Ich würde nicht sagen, man kann nie genug feiern, also je mehr Feste es gibt. Aber die Frage ist natürlich, wie weit glaubt man hier, dass sich wirklich was ändert. Im Prinzip ist das ja ein willkürlich gesetzter Punkt, und ich denke, man sollte auch sagen, wenn man das Gefühl hat, man will da nicht mitmachen bei diesen ganzen Feiern, die das Leben durchziehen, dann sollte man sich da auch zurückziehen. Man darf da, glaube ich, keinen sozialen Druck aufbauen.

"Ein Bereich, wo so eine soziale Schere viel zu früh auseinandergeht"

von Billerbeck: Wie wichtig finden Sie Schule eigentlich, wie wichtig war die für Sie selbst und wenn Sie das jetzt aus der Sicht als Vater betrachten?
Hübner: Es war einerseits eine ganz gute Lehre im Widerstand.
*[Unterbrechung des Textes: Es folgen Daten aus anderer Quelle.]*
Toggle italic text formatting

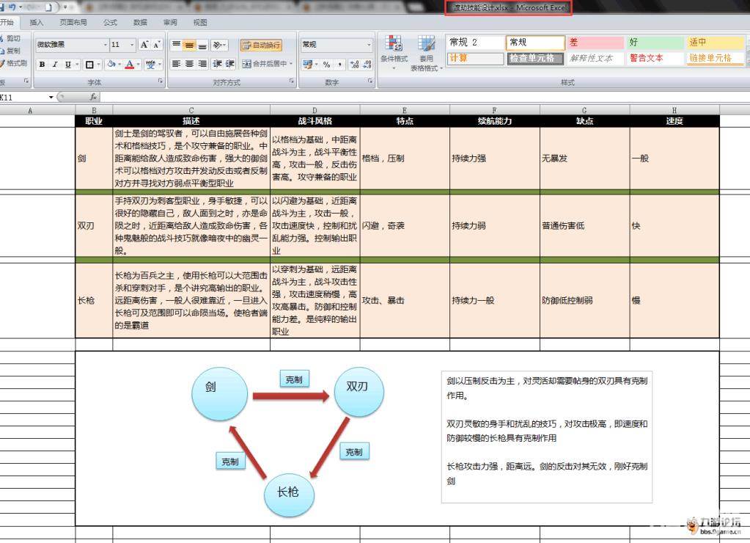point(54,65)
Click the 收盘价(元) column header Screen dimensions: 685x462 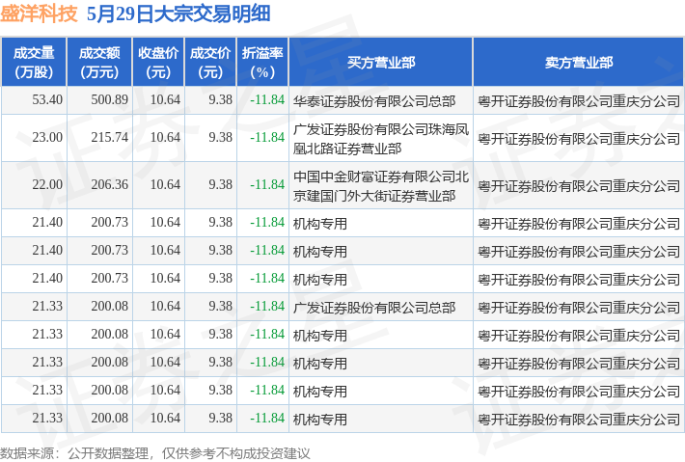tap(158, 62)
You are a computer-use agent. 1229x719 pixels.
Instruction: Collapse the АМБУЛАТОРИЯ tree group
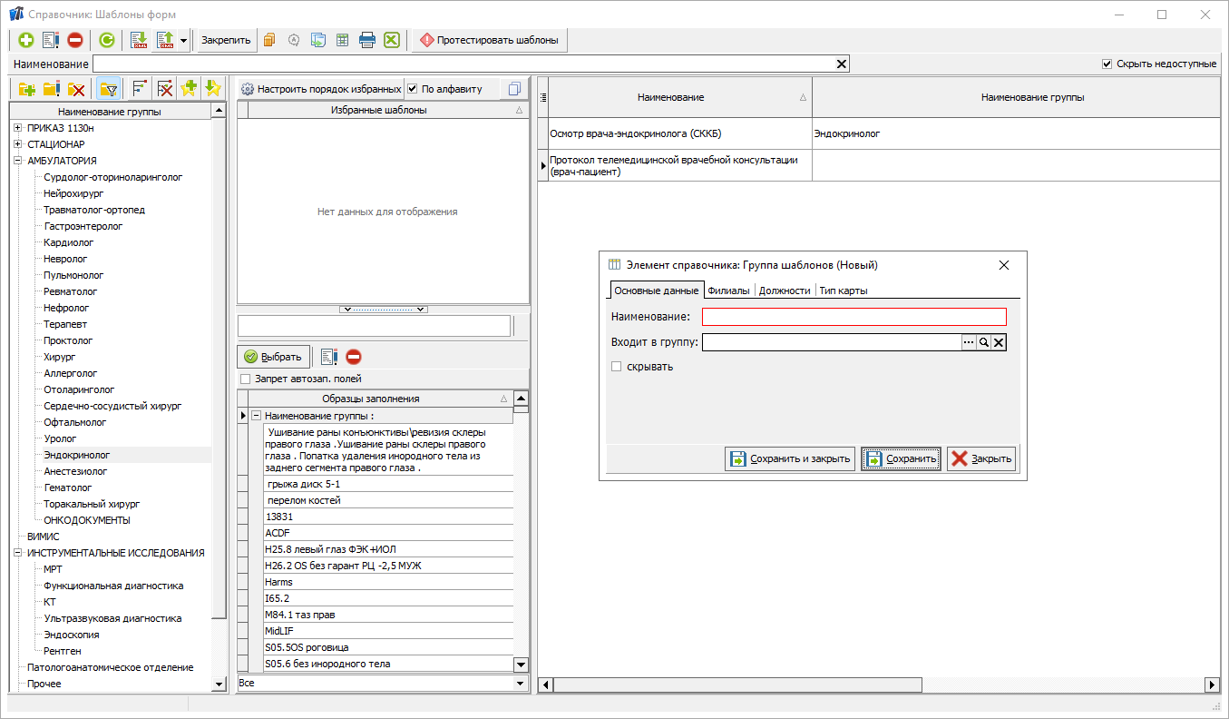[17, 161]
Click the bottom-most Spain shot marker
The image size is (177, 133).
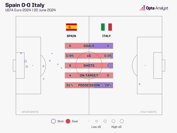[x=43, y=79]
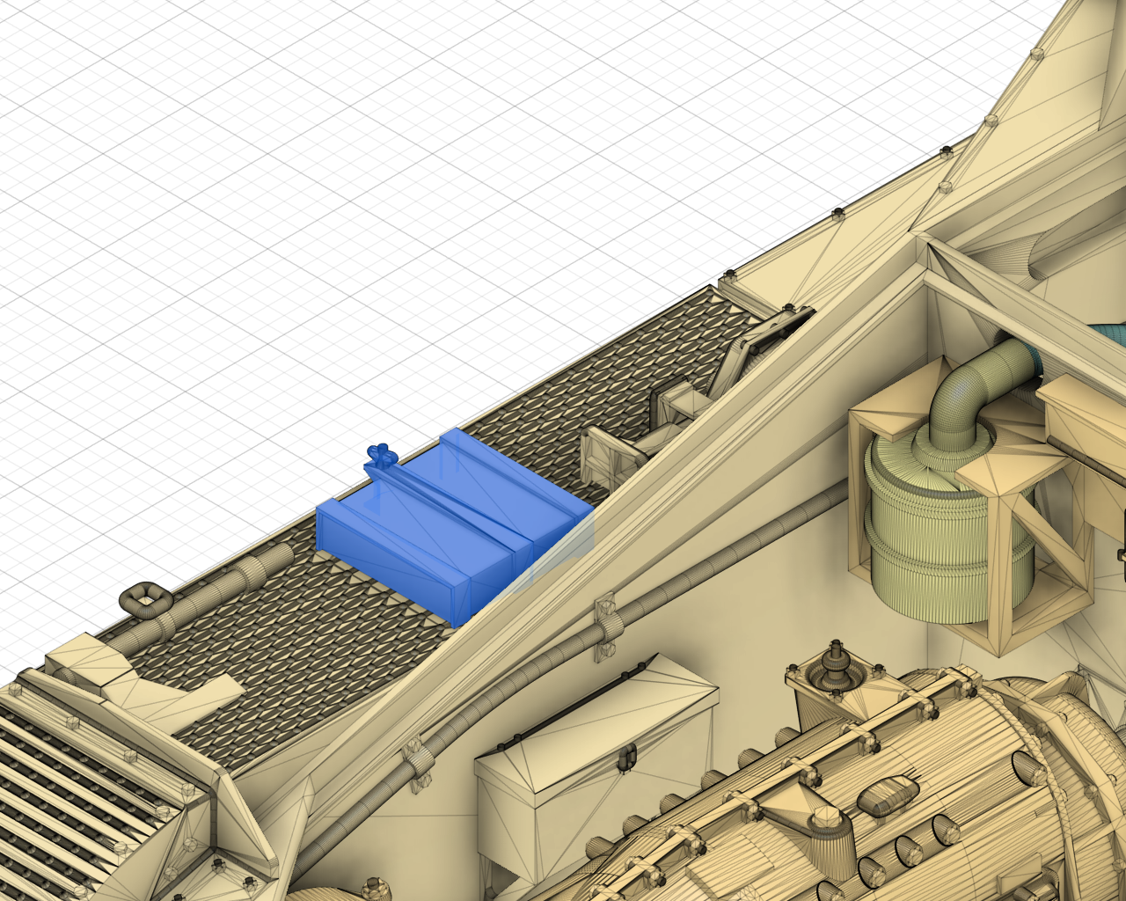
Task: Click the black latch on the storage box
Action: [x=627, y=757]
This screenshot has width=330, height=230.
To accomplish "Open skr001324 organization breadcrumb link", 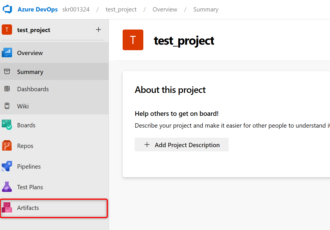I will tap(76, 9).
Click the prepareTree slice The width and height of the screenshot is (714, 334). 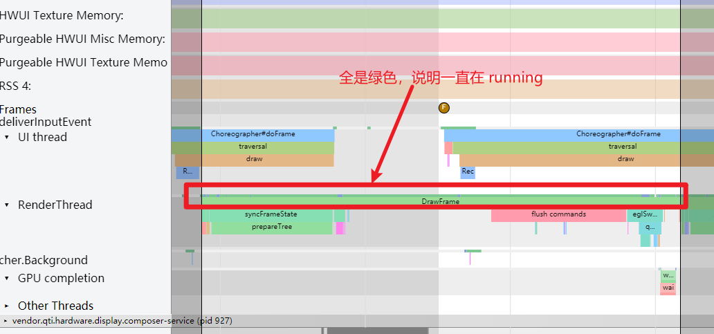coord(271,227)
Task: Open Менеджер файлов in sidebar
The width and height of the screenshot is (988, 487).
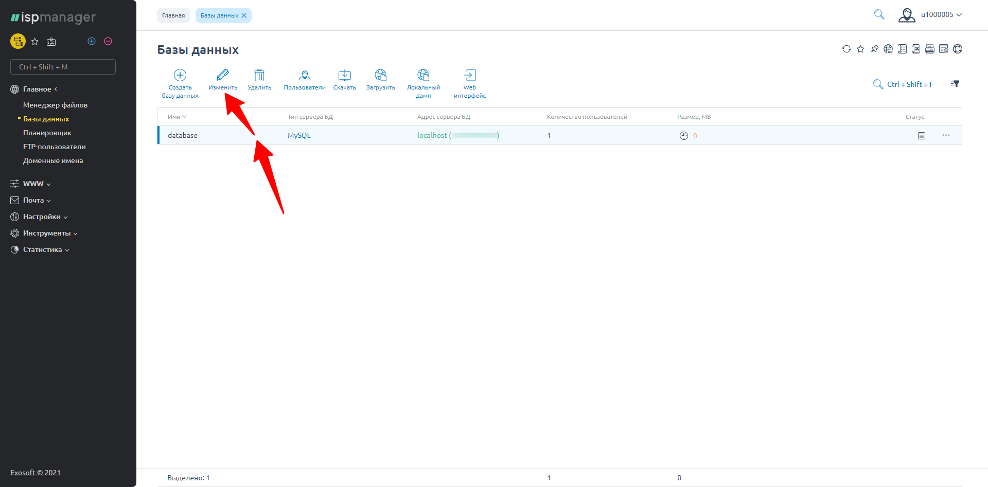Action: [55, 105]
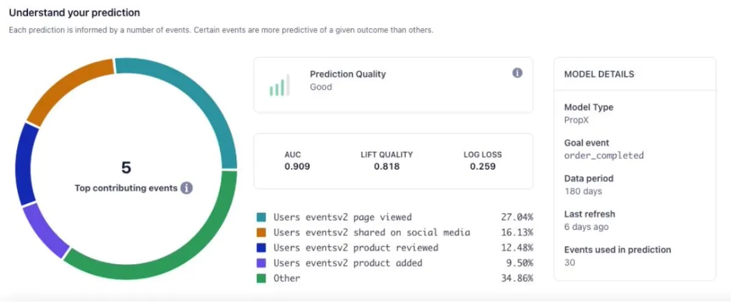Select the green segment of the donut chart
731x302 pixels.
point(183,256)
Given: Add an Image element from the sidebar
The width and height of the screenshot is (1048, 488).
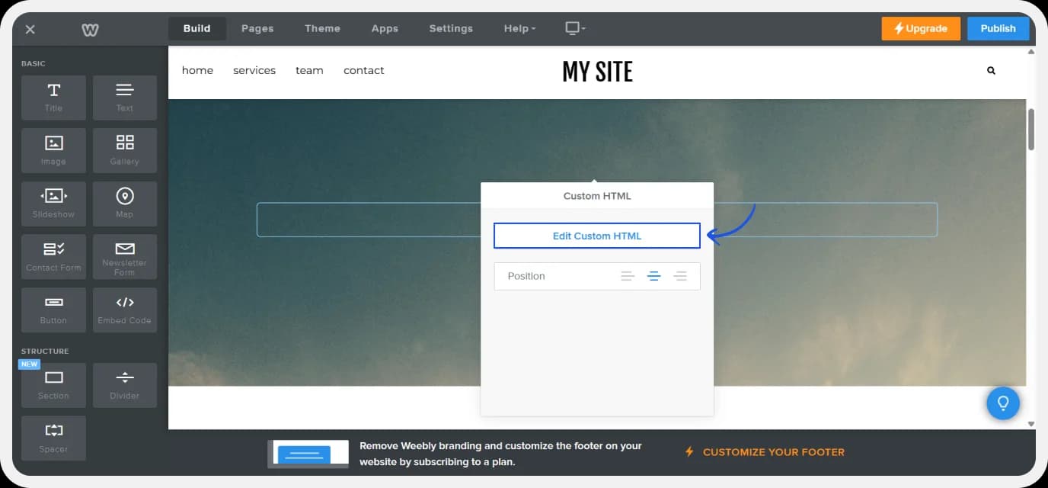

Ich glaube, ich war als Schüler so ein bisschen anstrengend. Das haben mir später auch Lehrer gesagt. Das wurde mir dann verziehen, als ich Autor war. Das wurde dann quasi damit begründet.
Aber natürlich ist es ein Punkt, dass, wenn Schule irgendwie Freiräume lässt, ist das eine wahnsinnig gute Vorbereitung, wenn es, wie jetzt, wahnsinnig auf Leistung getrimmt wird und sehr früh entschieden wird, ist das natürlich auch ein Bereich, wo so eine soziale Schere viel zu früh auseinandergeht. Ich habe das Gefühl, Schule müsste eigentlich wieder ein bisschen entspannter gesehen werden, auch wirklich als Freiraum und Spielraum.
von Billerbeck: Nun gibt es ja auch andere wichtige Dinge im Leben. Das erste Mal "Nein" zu den Eltern gesagt zu haben, den ersten Kuss, das erste große Wagnis, die erste Scheidung, die erste künstliche Hüfte. All das feiern wir dagegen nicht. Dafür aber Einschulung, Abiball, Taufe, Heirat, Goldene Hochzeit. Feiern wir eigentlich zu lebenslauforientiert und verpassen dadurch das, was wirklich wichtig ist?
Hübner: Ich glaube, das ist ganz individuell. Das ist, glaube ich, die Frage, wie lädt man es auf. Ich finde, dass Leute, die zur Scheidung eine Riesenparty machen und sagen, jetzt ist so viel, was neu ist – das kann ja irgendwie auch helfen. Da, glaube ich, muss jeder selbst entscheiden, wie er das mit sich in Einklang bringt.
Aber ich glaube, die wirklich wichtigen Entscheidungen im Leben sind natürlich nicht gekoppelt an das, was da so zwischen Blumen und Bar und Tanzfläche passiert. Das ist, glaube ich, nun ein völlig eigenes Ding, was jeder mit sich ausmacht, und bis zu einem gewissen Grad finde ich das auch ganz gut.
von Billerbeck: Der Dramatiker und Autor Lutz Hübner, mit dem wir vor der Sendung über sein neues Stück "Abiball" gesprochen haben, das er zusammen mit Sarah Nemitz geschrieben hat. Morgen, am 19. Oktober, hat es am Schauspiel Düsseldorf seine Uraufführung. Herr Hübner, ich danke Ihnen!
Hübner: Danke auch Ihnen!
Äußerungen unserer Gesprächspartner geben deren eigene Auffassungen wieder. Deutschlandfunk Kultur macht sich Äußerungen seiner Gesprächspartner in Interviews und Diskussionen nicht zu eigen.